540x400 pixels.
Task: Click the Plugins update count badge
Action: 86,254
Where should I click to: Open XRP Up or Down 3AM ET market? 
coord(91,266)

• **EXERCISE TASK**: Copy these lines back exactly as they appear.

• **OUTPUT FOR THIS TASK**:
540x400 pixels.
Task: Click the Plugins update count badge
Action: 86,254
Where should I click to: Open XRP Up or Down 3AM ET market? 
coord(91,266)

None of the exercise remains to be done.